Content starts

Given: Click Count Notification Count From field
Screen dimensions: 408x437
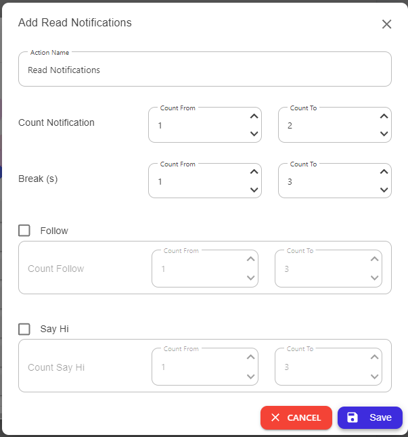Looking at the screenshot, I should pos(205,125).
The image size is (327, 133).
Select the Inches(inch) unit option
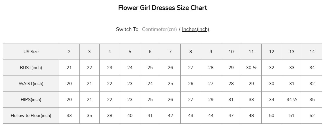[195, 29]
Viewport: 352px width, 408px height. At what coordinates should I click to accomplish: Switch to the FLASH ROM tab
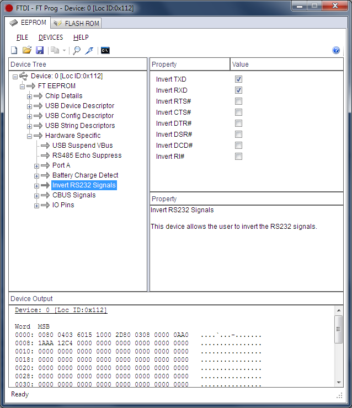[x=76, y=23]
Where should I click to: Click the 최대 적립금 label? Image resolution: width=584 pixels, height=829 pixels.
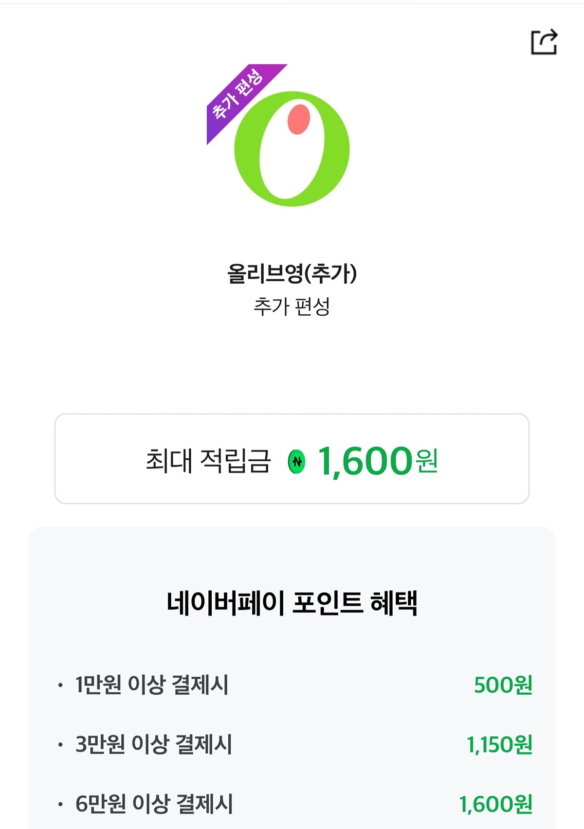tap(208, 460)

Content ends

What the task requires:
Repeat everything in the records above exactly; pictures are not part of the copy.

Answer to the exercise:
Given: Click Count Notification Count From field
Screen dimensions: 408x437
Looking at the screenshot, I should pos(205,125).
The image size is (327, 133).
Select the Inches(inch) unit option
[195, 29]
Viewport: 352px width, 408px height. At what coordinates should I click to accomplish: Switch to the FLASH ROM tab
[x=76, y=23]
Where should I click to: Click the 최대 적립금 label? Image resolution: width=584 pixels, height=829 pixels.
tap(208, 460)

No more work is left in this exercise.